## ЗАДАНИЯ
1. Перепишите фрагмент текста о суде над Шульце-Бойзеном, подставив «цепи» вместо «кандалы». Начните со слов «Свою речь на» и остановитесь после слов «Эрика фон Брокдорф.».
2. Продолжите текст о суде над Шульце-Бойзеном с того места, на котором он заканчивается.

## ТЕКСТ ДЛЯ РАБОТЫ
Выбрать главу

Ничего не останется от человека на земле, кроме его поступков. Вечно живут смелые духом, мужественные люди, служащие свободе, справедливости и прекрасному. Они освещают жизнь таким могучим, ярким светом, что прозревают незрячие.

Не щадить себя — наиболее прекрасная и благородная мудрость на земле…»

Нет, он никогда не щадил себя!

Свою речь на суде Харро Шульце-Бойзен начал с разоблачения гестаповских палачей, подвергших заключенных в период следствия жестоким пыткам. Но он не сумел сказать все, что хотел, председатель суда лишил его слова.

Закованные в кандалы, на скамье сидели обвиняемые. Небольшая группа, самые первые…

Обер-лейтенант Харро Шульце-Бойзен и его жена Либертас, старший правительственный советник Арвид Харнак и его жена Мильдред, скульптор Курт Шумахер и его жена Елизавет, техник Ганс Коппи, студент Хорст Гейльман, рабочий Курт Шульце, коммерсант и журналист Йон Грауденц, обер-лейтенант Ганс Герберт Гольнов, секретарша Ильза Штёббе, графиня Эрика фон Брокдорф.

## ИСХОДНЫЕ ДАННЫЕ
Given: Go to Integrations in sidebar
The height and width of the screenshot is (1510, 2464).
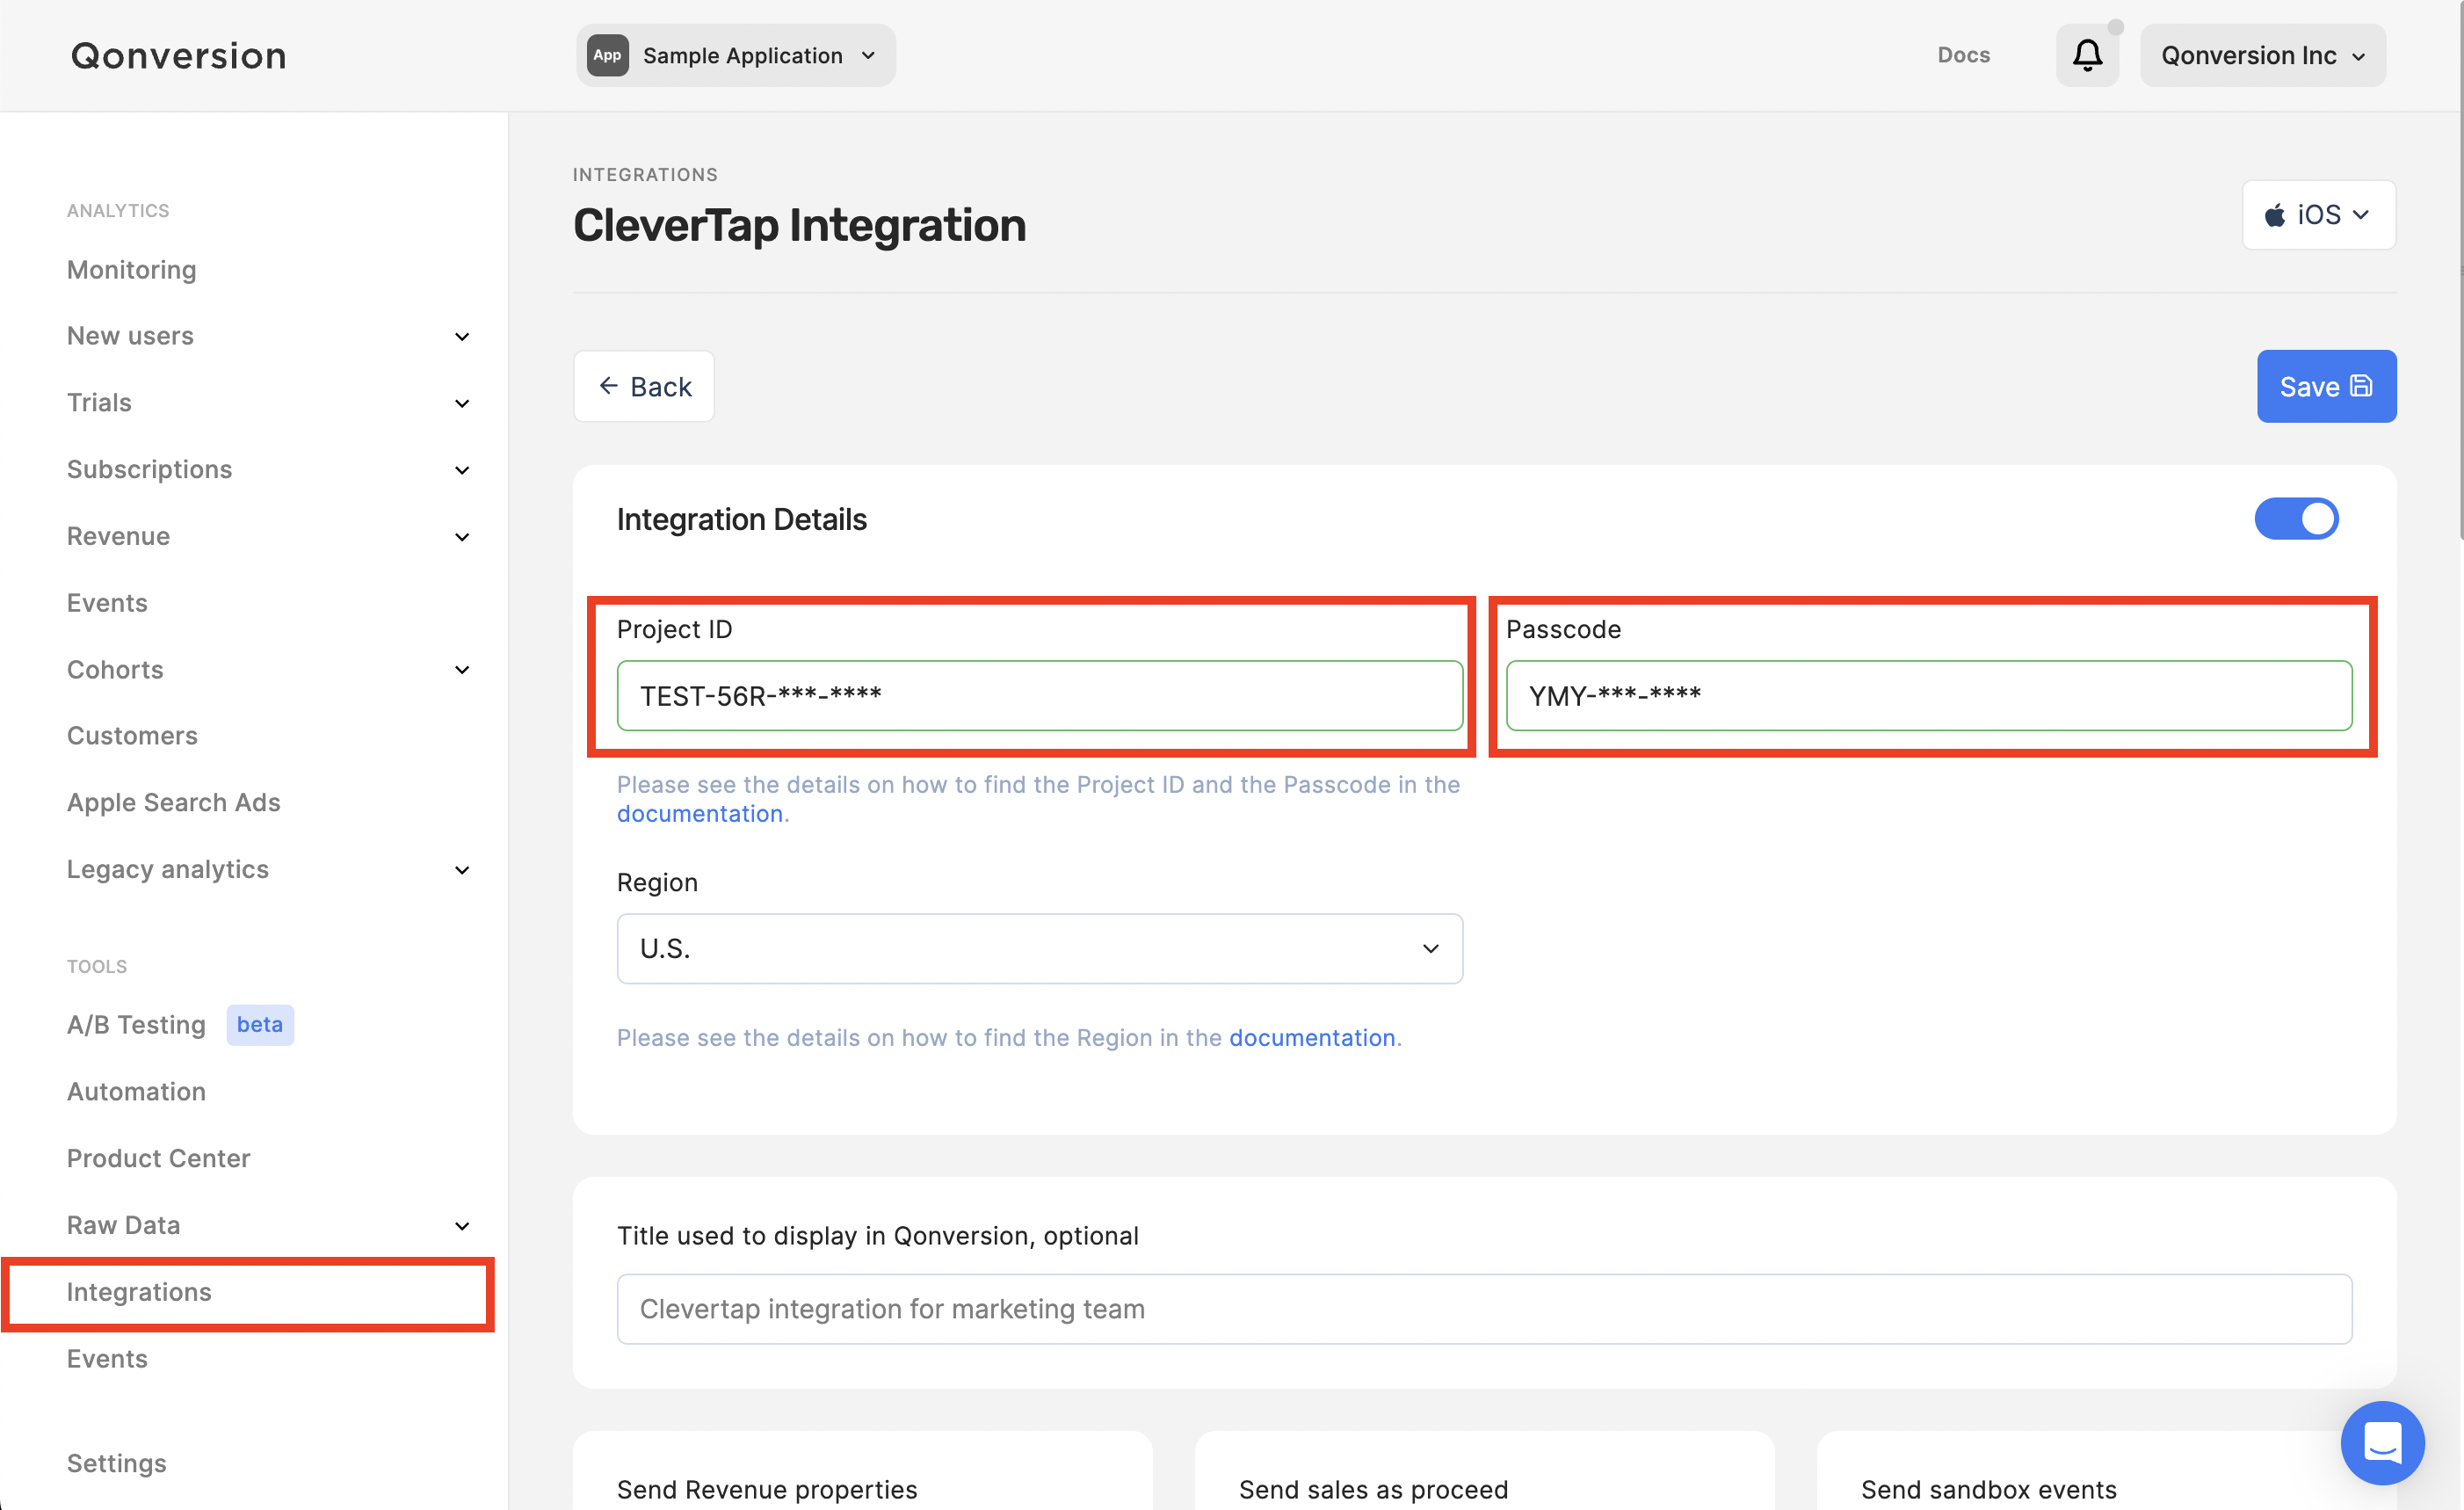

## ОТВЕТЫ К ЗАДАНИЯМ
1.
Свою речь на суде Харро Шульце-Бойзен начал с разоблачения гестаповских палачей, подвергших заключенных в период следствия жестоким пыткам. Но он не сумел сказать все, что хотел, председатель суда лишил его слова.

Закованные в цепи, на скамье сидели обвиняемые. Небольшая группа, самые первые…

Обер-лейтенант Харро Шульце-Бойзен и его жена Либертас, старший правительственный советник Арвид Харнак и его жена Мильдред, скульптор Курт Шумахер и его жена Елизавет, техник Ганс Коппи, студент Хорст Гейльман, рабочий Курт Шульце, коммерсант и журналист Йон Грауденц, обер-лейтенант Ганс Герберт Гольнов, секретарша Ильза Штёббе, графиня Эрика фон Брокдорф.

2.
Их всех обвинили в измене родине, в деятельности против германского рейха в сотрудничестве с врагом…

Да, они были бойцами внутреннего, классового фронта, заявил в своей речи на суде Харнак. Но они не изменники. Они делали то, что велел им их человеческий долг, и готовы умереть за свои идеалы.

Пройдут годы. История всех рассудит, скажет свое последнее слово. На развалинах третьего рейха возникнет новая, очищенная от нацистской гряди Германия.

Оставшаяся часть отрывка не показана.